* **Text block**
[start]

# Rain & some Garden Pics.



## Rubberback

This rain should help. Yall, post some pics of your 2015 gardens. Few of mine.
First one is papas in my compost bin. LOL then my quail in the garden.


----------



## peckerwood

I'm ashamed of mine.It's almost drowned out and pouring rain right now.Costco has socker hoses 2 for 12 bucks.They're the smaller dia. with 7 year warranty.Bought a couple last year and really liked them,but paid 12 bucks each at Home Depot.Might need then later this year if I have a fall garden.


----------



## The Driver.

My Blackberries and Red Raspberries are loving the rain. Harvesting carrots and canned a dz pints yesterday. Onions, okra, and blue lakes beans are coming along nicely. Peppers, tomatoes, egg plants, squash and cucumbers are water logged and doing poorly.


----------



## Rog

1. Cucumbers are coming in good
2. Pepper plants are doing well but am having caterpillar issues
3. Snow peas are doing good
4. Japanese eggplant already has 3 growing
5. I have several tomato plants established and my backup seedlings are loving the rain and sun


----------



## RLwhaler

I love seeing these garden pictures! Let see em!


----------



## Rubberback

RLwhaler said:


> I love seeing these garden pictures! Let see em!

[end]

* **Directions**
[a] In the garden thread, turn the paragraph beginning "My Blackberries and Red Raspberries" into a short list that keeps its main facts.
[b] According to the garden thread, how much did peckerwood pay for each hose bought at Home Depot last year?

* **Information provided**
[start]

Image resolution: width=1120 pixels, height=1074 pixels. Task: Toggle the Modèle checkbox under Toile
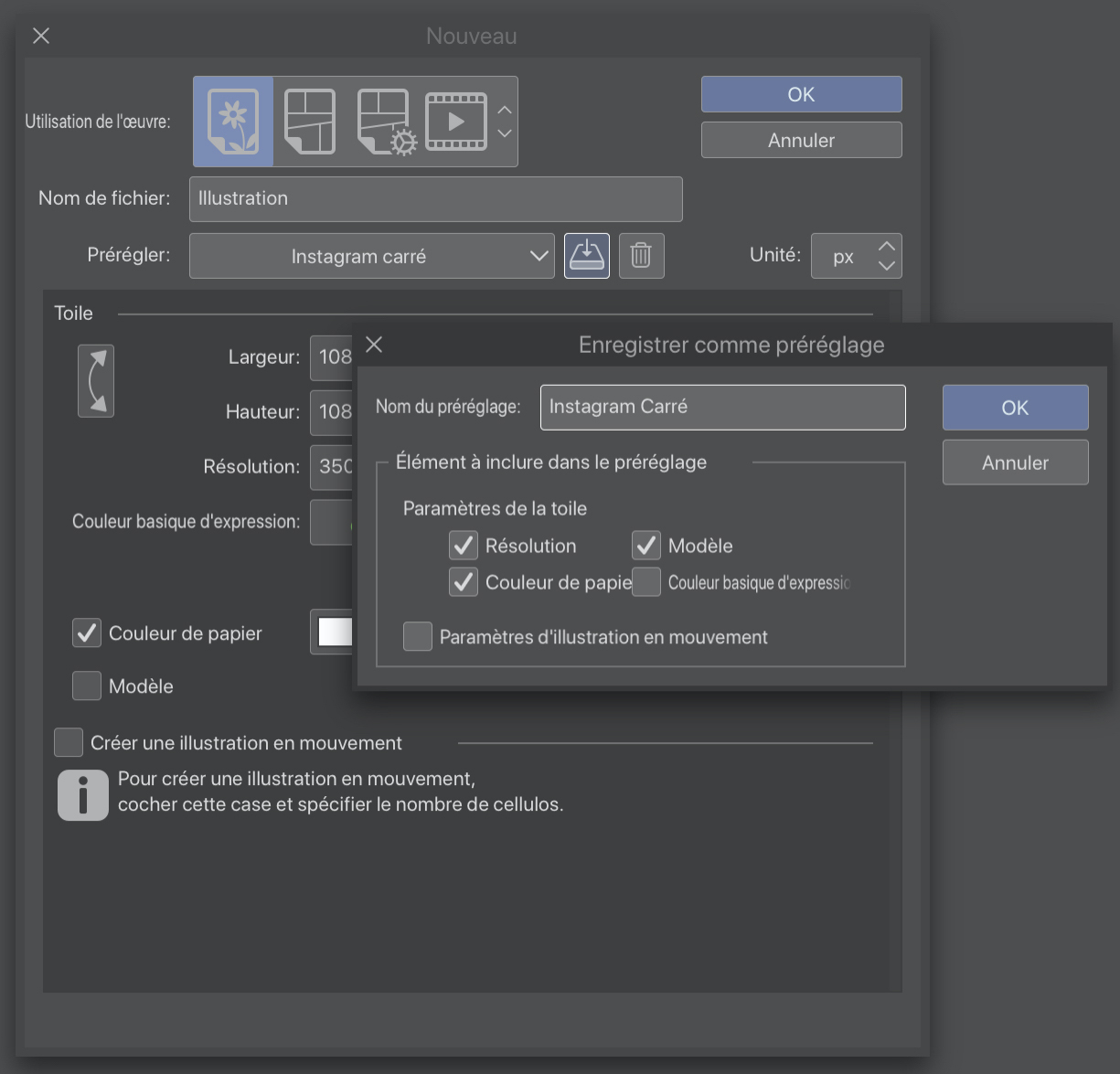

[end]

* **Answer list**
[a]
- Blackberries and red raspberries are loving the rain.
- Carrots are being harvested, and a dozen pints were canned yesterday.
- Onions, okra, and blue lake beans are coming along nicely.
- Peppers, tomatoes, eggplants, squash, and cucumbers are waterlogged and doing poorly.

[b] 12 dollars each.